EXERCISE GOAL: Can you write out everything from "Given: Select the" down to "The image size is (868, 499)." again, substituting "Dropbox" for "Google Drive" and keeping all else unchanged?

A run of entries
★ ★ ★ ★
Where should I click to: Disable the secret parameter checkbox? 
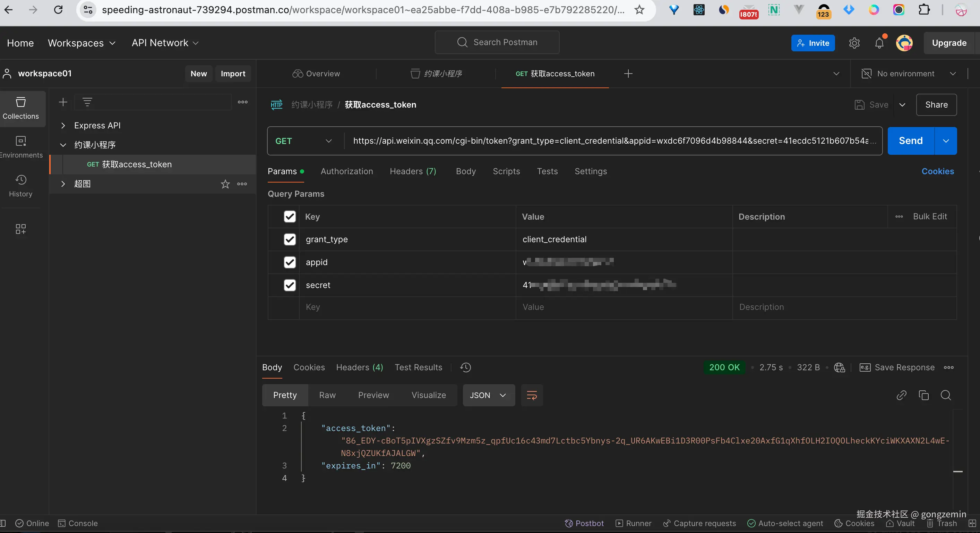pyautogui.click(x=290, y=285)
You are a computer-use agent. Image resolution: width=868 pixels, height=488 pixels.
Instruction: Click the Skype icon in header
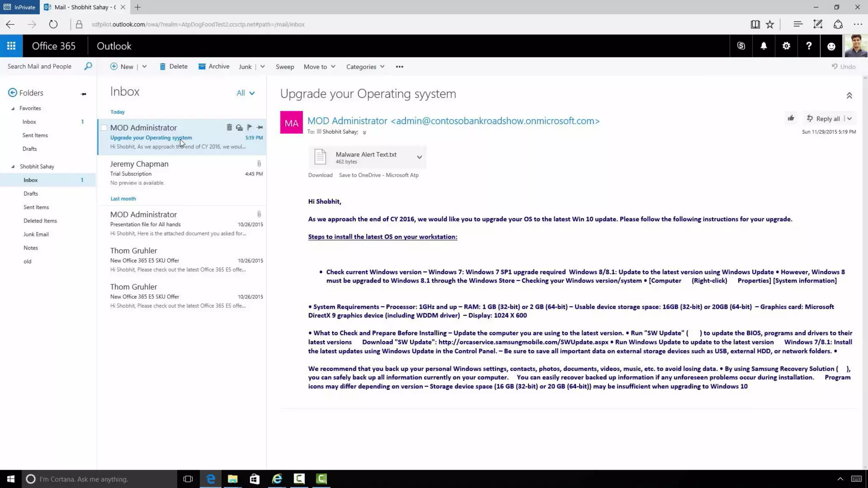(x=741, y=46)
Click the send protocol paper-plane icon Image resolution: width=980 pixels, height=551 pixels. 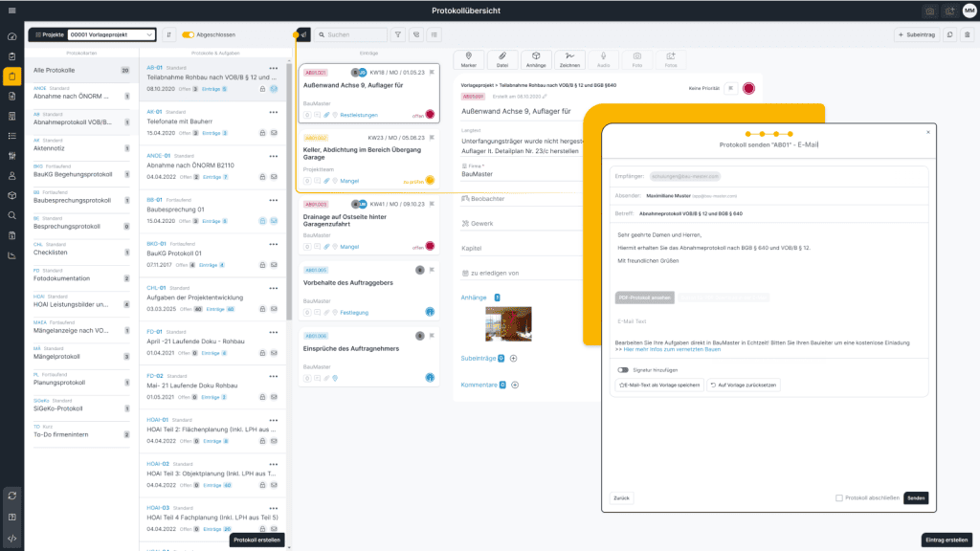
★ ★ ★ ★
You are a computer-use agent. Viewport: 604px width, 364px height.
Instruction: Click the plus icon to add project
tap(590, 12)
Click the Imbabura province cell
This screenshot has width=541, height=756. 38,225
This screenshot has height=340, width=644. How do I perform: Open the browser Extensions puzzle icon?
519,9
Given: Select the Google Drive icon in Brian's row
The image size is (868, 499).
★ ★ ★ ★
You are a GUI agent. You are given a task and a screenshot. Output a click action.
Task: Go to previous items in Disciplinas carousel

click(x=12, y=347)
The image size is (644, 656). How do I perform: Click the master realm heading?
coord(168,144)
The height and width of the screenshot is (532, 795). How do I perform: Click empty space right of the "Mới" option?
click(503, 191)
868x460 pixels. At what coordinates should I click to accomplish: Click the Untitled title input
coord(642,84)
★ ★ ★ ★
EXERCISE ANSWER:
Given: Select the Dropbox icon in Brian's row
The image size is (868, 499).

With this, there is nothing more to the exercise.